**Selected passage**
The following tries to say: ‘ownership’ will be a potentially costly consideration. Options are: abstain (not mention at least not elaborate on ownership) or accept its price-tag

First off, “ownership” relates to legal concepts (laws, regulations), laws and mindsets/perceptions behind them differ across the globe (the following text has a German background)

Physical objects (this includes: [physical] thing, system) always have an owner. The owner may be an individual or a legal entity (e.g. corporation, club, society…). Whether/how ownership is enforced depends on the perceived value (plastic pen…land/buildings) as well as availability (air…gold) of the object

For virtual/digital objects things depend: ownership is applicable for items such as text, pictures, music…, ownership is not applicable to data which is collected from [physical] thing, system (and that is not personally identifiable)

In cases where ownership is at least tracked or even enforced, 3rd parties besides the possessor party and owner party enter the game e.g.

**Data extract**

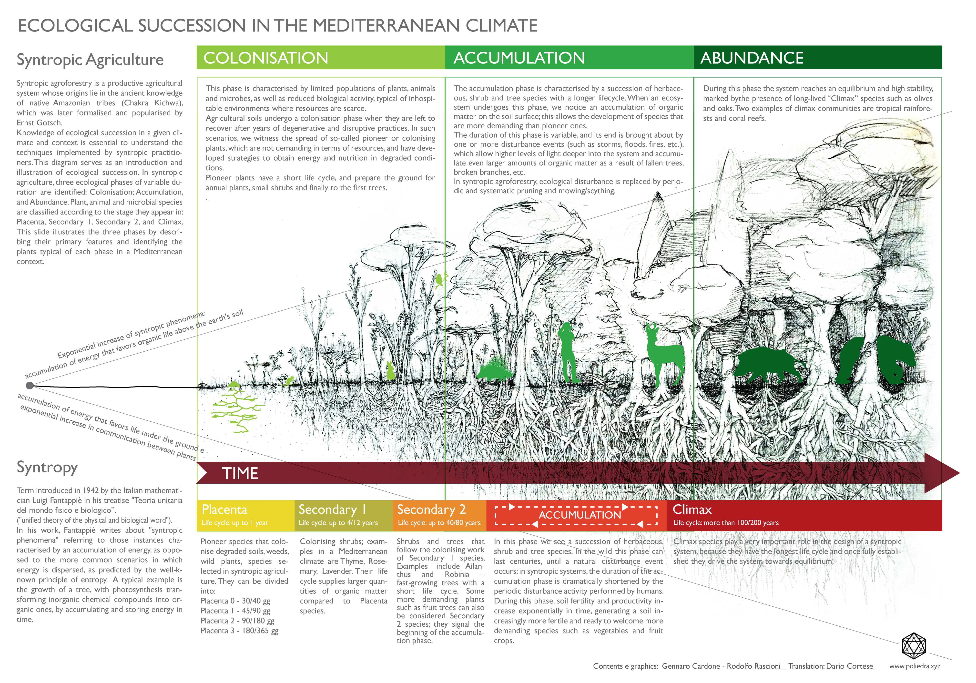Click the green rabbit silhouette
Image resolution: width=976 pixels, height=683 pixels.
[x=390, y=371]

**Objectives**
A. According to the text on ownership, who may own a physical object?
B. In the ownership text, substitute "world" for "globe" and write out the part starting with "The following tries" and going on through "a German background)".
The lines above were taken from a different source than the text.

**Exercise solutions**
A. An individual or a legal entity, such as a corporation, club or society.

B.
The following tries to say: ‘ownership’ will be a potentially costly consideration. Options are: abstain (not mention at least not elaborate on ownership) or accept its price-tag

First off, “ownership” relates to legal concepts (laws, regulations), laws and mindsets/perceptions behind them differ across the world (the following text has a German background)